Monday, November 5, 2007

Need Clarity?

'Clarity' is something we want. Maybe we're just a product of our times, but there is a great desire to have clarity. The definitions of 'clarity' mainly relate to diamonds and wine - not understanding or enlightenment. In wine it means that there's no cloudiness. In diamonds clarity refers to the absence of flaws. With these definitions in mind, it would seem that when we want clarity, we're desiring complete comprehension - without cloud or flaw.

If that's what clarity means (and I think it is), I don't know if I've ever achieved it - or ever will until I get to heaven (and then it won't matter). So what's a person who wants to understand to do? Let me lay some Eugene Peterson on you. This is from his commentary on 1 and 2 Samuel published by Westminster John Knox:

"Story, and the longer the better (and the Bible is long), forces us to inhabit the community of sinners and saints, with no one exempt from the process. Story prevents us from assuming that we can get God coming down a rope ladder and pulling us out of history. Storytelling, and especially biblical storytelling, trains us in patient submission to the process of holy history. Von Hugel, one of the preeminent spiritual guides of this century, used to say that when we get to the heart of life, things are not 'clear but vivid'. Luminosity, not clarity is the distinctive mark" (p. 217).
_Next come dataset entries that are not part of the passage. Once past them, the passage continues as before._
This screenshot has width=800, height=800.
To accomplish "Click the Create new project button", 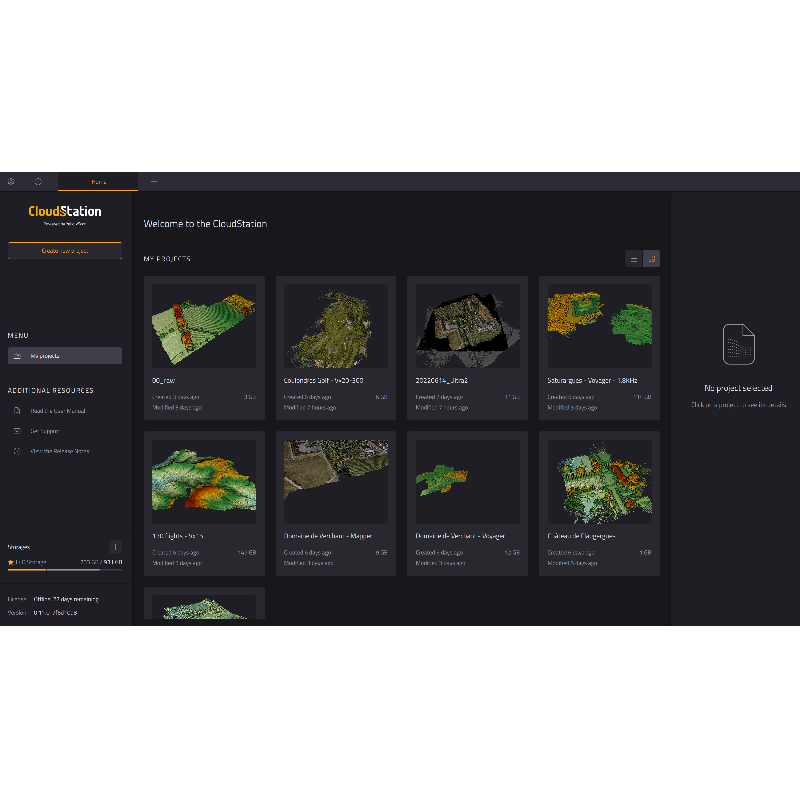I will click(64, 249).
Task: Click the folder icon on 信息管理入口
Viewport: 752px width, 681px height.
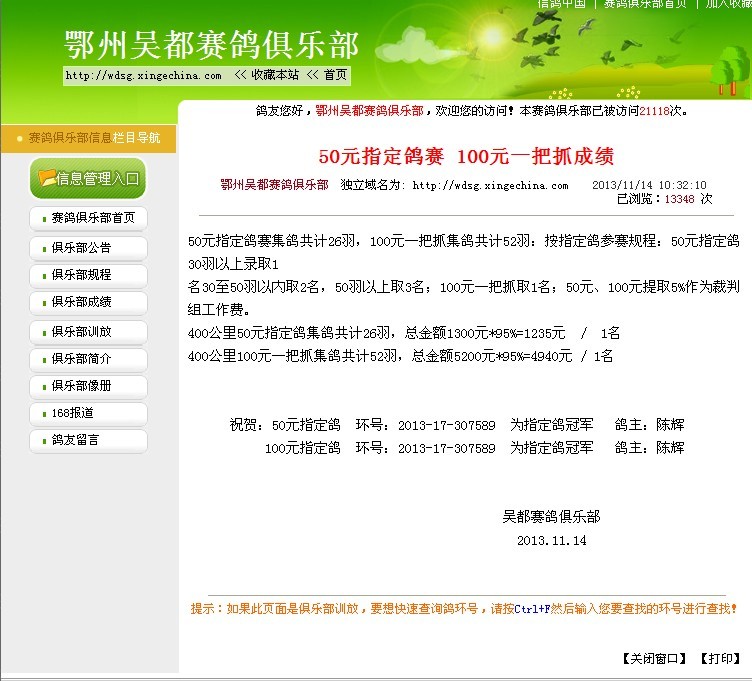Action: point(46,178)
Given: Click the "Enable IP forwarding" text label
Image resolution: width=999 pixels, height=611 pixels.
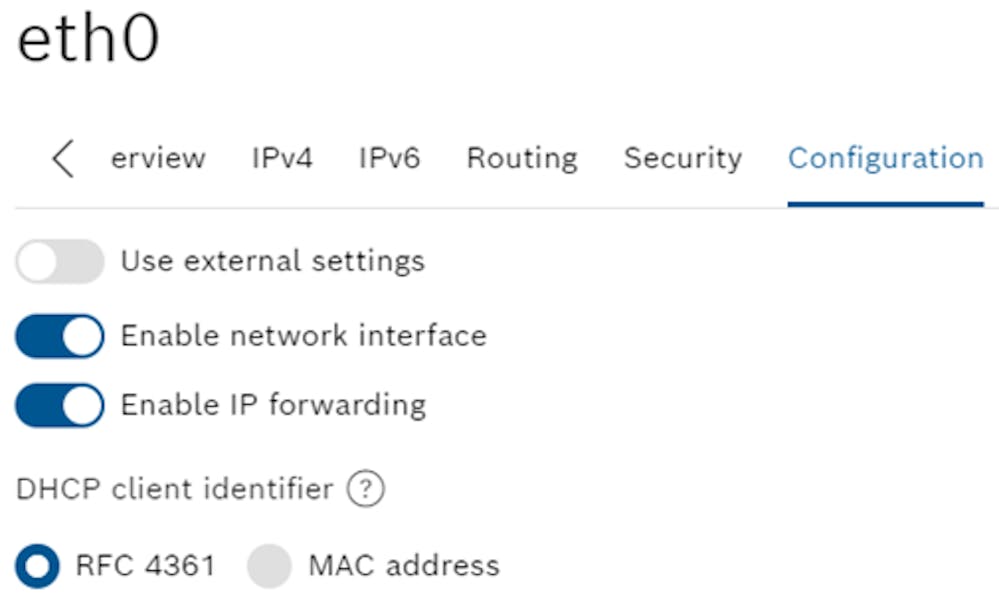Looking at the screenshot, I should coord(274,405).

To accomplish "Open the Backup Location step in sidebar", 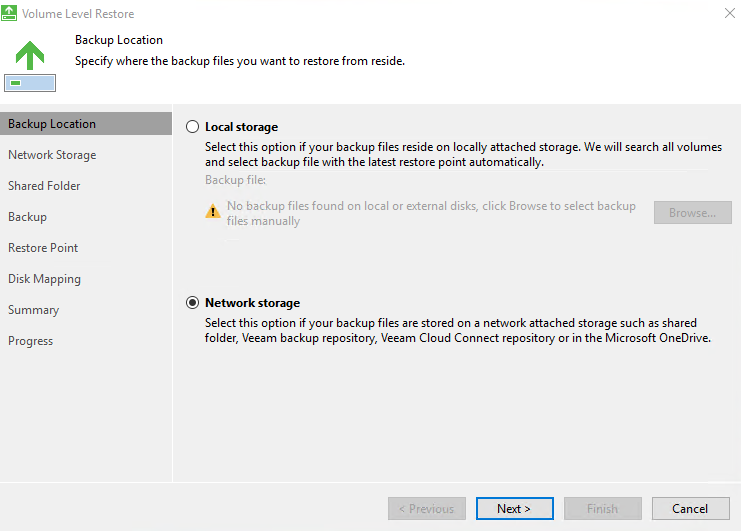I will pyautogui.click(x=52, y=124).
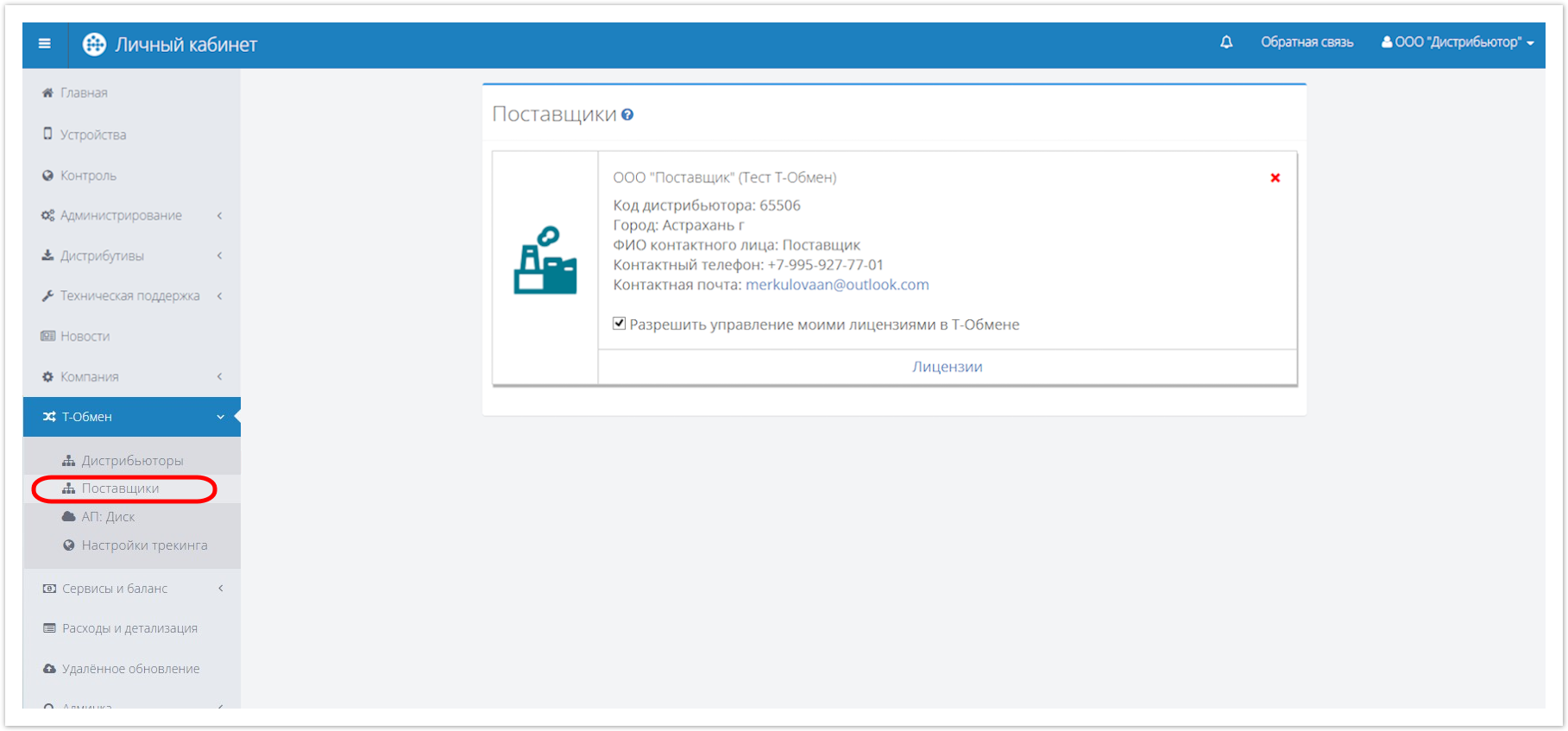Click the help icon beside Поставщики heading

(x=627, y=115)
Peterson's talking about the biblical story, the holy history. But he's also talking about us. We're not part of the biblical story, but we are part of the on-going holy history of God.

So how's luminosity different from clarity? I've been chewing on that for a few days now. I think that luminosity has to do with enlightenment. When the light bulb proverbially comes on for us, it doesn't necessarily mean that we understand without cloud or flaw, but it does mean that we 'get it'. God's plans for us are so interconnected with His plans for others, that there's simply no way to figure out exactly why or how or even when... The simply astounding thing is that God has plans for us - that in the really BIG thing He's doing, that He's bothered with us at all.

So, maybe clarity's not what you need or what I need. What we need is to be patient with the story, in awe that God's included us, and ready to 'get it' when it's revealed. Maybe we also need to understand that 'getting it' doesn't mean that we understand every detail with no clouds or mystery. Maybe luminosity is preferable after all.